Absence remarquée de Barbara Pompili

« On est bien embêté avec votre texte », a relevé Thierry Benoit (UDI). « La France n’a pas la maturité d’organiser la transition écologique (…) J’aimerais que Mme Pompili qui nous a vendu l’idée (de l’interdiction des néonicotinoïdes) il y a quatre ans soit au banc de l’Assemblée aujourd’hui », a-t-il déploré.

« Il ne faut pas être dans le dogme et faire en sorte que la France reste un grand pays agriculteur », a souligné Christian Jacob, chef de file des députés LR qui soutiennent le texte du gouvernement.

« Régression » et « renoncement »

À l’inverse, la gauche a présenté un front uni contre la mesure. Le patron du groupe LFI Jean-Luc Mélenchon a défendu en vain une motion de rejet préalable du projet de loi, jugeant qu’« une faute va se commettre » et promettant une action devant la Cour de justice de la République.

« Nous allons décider quelque chose de dangereux pour nos semblables, pour nos enfants, nos petits-enfants » et demain d’autres dérogations seront demandées, a-t-il pronostiqué, en estimant en outre que « la betterave française est malade du libre-échange » davantage que des pucerons.

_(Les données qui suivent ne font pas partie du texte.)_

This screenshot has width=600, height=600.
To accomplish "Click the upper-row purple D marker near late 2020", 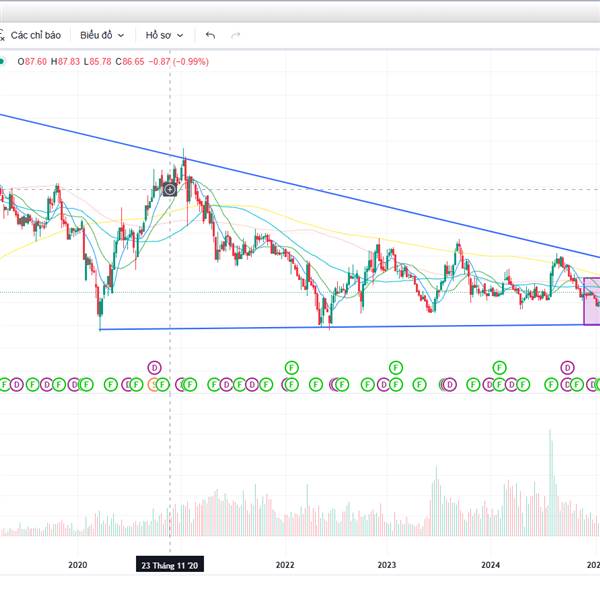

Pour le député de l’Aube où se trouve l’une des plus grosses sucreries d’Europe, « personne ne nie les dangers de cette substance ».

Dominique Potier, député PS de Meurthe-et-Moselle, a réclamé un plan B pour la filière betterave « pour une transition économique, sociale et écologique ». 

Emmené par l’ex-ministre de l’Environnement, Delphine Batho, le groupe Écologie Démocratie et Solidarité (EDS) a fustigé la « régression » et le « renoncement » de la position gouvernementale.

En défendant pied à pied les amendements hostiles au projet, les opposants au texte ont étiré l’examen du texte et les députés ont voté après une heure du matin, l’article 1er amendé à la marge, qui ouvre la voie aux dérogations. Les débats se sont achevés vers 02h15.

Création d’un conseil de surveillance

Cet article clé prévoit en outre la création d’un conseil de surveillance et l’interdiction, sur des parcelles où ont été utilisés des néonicotinoïdes, d’implanter des cultures attirant les abeilles afin de ne pas les exposer. Ces deux mesures ont été introduites en commission par le groupe LREM soucieux de « verdir » un texte qui tombe au plus mauvais moment pour la majorité désireuse d’engager un virage écologique symbolisé par la convention citoyenne pour le climat.

Le projet, critiqué par les pro-environnement qui ont multiplié happenings près du Palais Bourbon et tribunes, ne fera pas d’ailleurs le plein des votes de « marcheurs ». Certains d’entre eux comme Jean-Charles Colas-Roy, Yves Daniel ou Sandrine Le Feur ont annoncé publiquement leur opposition au texte.

Les députés ont précisé que les dérogations permises visent explicitement les betteraves sucrières en votant le second article du projet de loi. Le gouvernement l’avait promis mais ne voulait pas l’inscrire dans le texte par crainte d’une censure du Conseil constitutionnel.